“What’s wrong?” Sybil asked. “You have been picking at that stew for ages now and I have yet to see you actually eat anything.”
Emara sighed and took a deep breath. They were finally alone in the dining area, so it felt safe to say, “It’s just…I don’t know.”
“Talk to me.” Sybil placed her silverware down and moved her empty plate away from her.
Emara rolled her lips before letting a breath fall heavily. “I have a lot of moves to make, and sometimes I just find it hard to get my head around everything. It wasn’t too long ago that I found out about who I really am, and everything in this world just moves so fast. What if there is another side to me? A darker side?”
Sybil swallowed. “There is more light in you than anyone I know. You are a good person, Emara. Your darkness? It might be testing you, but you have five other elements that are strong too, and they are all of the light.”
Sybil had a point.
She took a moment before she spoke again. “It hurts my heart to know that my mother would ever love someone like him—Balan. I mean, he’s not just someone from the Dark Army, he’s Vele’s favourite disciple. He’s got to be a monster.”
Sybil’s hand reached out and landed on Emara’s. “Em, maybe you don’t know the whole story. I can’t for one minute believe your mother was in love with someone truly evil.” She paused. “Do you?”
Emara couldn’t answer that question.
Had he tricked her? Had she fallen in love before she knew of the darkness he came from, what he represented?
She raised her shoulders. “Maybe she was just a hopeless fool in love with the wrong person, or maybe it was all part of something bigger. I guess I will never know.”
“I suppose you could always try to connect with spirits and ask your mother to come forward,” Sybil suggested. “You have told me about all the little things that happen so naturally to you, and your gifts from House Spirit. Maybe you should try connecting.”

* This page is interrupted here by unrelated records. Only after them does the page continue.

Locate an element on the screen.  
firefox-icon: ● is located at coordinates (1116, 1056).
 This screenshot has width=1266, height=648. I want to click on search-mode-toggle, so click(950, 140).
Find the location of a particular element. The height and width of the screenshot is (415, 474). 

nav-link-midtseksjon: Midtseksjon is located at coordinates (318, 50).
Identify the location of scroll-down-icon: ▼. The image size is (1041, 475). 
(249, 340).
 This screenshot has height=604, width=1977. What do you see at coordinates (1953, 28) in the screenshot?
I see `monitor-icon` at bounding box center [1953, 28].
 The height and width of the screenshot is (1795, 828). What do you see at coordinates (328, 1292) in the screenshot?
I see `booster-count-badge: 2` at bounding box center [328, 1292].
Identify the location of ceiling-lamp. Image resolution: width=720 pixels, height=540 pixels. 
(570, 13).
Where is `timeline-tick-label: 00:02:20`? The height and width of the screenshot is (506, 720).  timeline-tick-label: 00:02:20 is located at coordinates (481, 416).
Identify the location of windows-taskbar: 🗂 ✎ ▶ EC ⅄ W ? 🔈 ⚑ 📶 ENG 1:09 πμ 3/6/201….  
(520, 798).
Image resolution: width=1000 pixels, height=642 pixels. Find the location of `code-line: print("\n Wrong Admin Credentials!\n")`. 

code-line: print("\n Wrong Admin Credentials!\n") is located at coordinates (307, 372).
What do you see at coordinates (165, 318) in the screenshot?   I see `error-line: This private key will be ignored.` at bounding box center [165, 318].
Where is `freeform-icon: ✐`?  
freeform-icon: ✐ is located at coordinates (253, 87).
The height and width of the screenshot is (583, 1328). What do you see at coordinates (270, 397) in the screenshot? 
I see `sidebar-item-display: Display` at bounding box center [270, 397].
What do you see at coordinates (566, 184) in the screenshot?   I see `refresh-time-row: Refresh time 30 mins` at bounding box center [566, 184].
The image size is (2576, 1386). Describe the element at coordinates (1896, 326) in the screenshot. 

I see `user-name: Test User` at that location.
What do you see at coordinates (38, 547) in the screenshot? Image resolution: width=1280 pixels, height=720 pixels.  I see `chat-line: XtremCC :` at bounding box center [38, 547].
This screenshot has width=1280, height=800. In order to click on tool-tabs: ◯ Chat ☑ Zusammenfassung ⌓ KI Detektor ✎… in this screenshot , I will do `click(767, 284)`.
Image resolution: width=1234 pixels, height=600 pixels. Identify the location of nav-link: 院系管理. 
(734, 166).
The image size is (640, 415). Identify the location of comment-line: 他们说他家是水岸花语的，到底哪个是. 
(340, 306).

Emara had considered it. “I don’t know if I am fully ready for that.” She took a sip of her favourite orange juice. “I mean, I have never even had a conversation with my mother, at least not one that I can remember. I wouldn’t even know where to start. And spirits are always so cryptic. Besides, I am still trying to get to grips with all of the empress duties, paperwork, arranging my coven, trying to avoid marriage, and then there is actually mastering my own element—”
“You can never fully master the elements, Emara.” Sybil smiled and sounded so like Naya in that moment.
Emara scoffed. “I know that to be true. I almost set the Commanding Office on fire yesterday.”
“There is nothing like a powerful burst of nature.” Sybil winked. “Especially when it is so very deserved.” A devious smile grew on her cheeks.
Before Emara could respond to Sybil’s charming appreciation for violence, the sound of the hunting siren blasted through the dining hall.
A demon spotting.
Sybil let out a squawk. “I will never get used to that awful sound, Gods above.”
It was a good thing Emara was already dressed in hunting gear, because tonight she would help hunt the creatures that threatened their world. Her coven. Even if their blood trickled through her veins, she didn’t have any second thoughts on ending them. Maybe it was a way of proving to herself that she was light and not of the darkness. If she fought them, maybe that would be a vindication of how she felt inside about her blood.
But there was just one problem about her joining the hunt tonight.
The hunters didn’t know it yet.
And where in the underworld do you think you are going all weaponed up like that?” Artem Stryker’s face was glowing red, and his eyes were bulging from their sockets as he took in Emara’s heavy artillery and full leather attire.
She really shouldn’t enjoy that kind of reaction, but she did.
“With you.” Emara stood at the entrance to the foyer with her weapon belt, made to measure from the markets, strapped to her waist.
“Like Thorin you are,” he declared as he pushed a hand out to stop her. “Are you mad?”
She huffed. “I know there is a space on this hunting mission; you rubbed Torin’s name off the board in the briefing room this morning. I presume he will not be attending the hunt?”
His eyes narrowed. “Empresses don’t belong in the briefing room, Emara. They get terrible, terrible ideas.”
The comment angered her more than she let show on her face.
“Witches don’t deserve to die at the hand of the Dark Army, Artem. But it’s still happening. My coven needs to be protected and you are missing a hunter. I can fill that slot. I demand you take me with you.”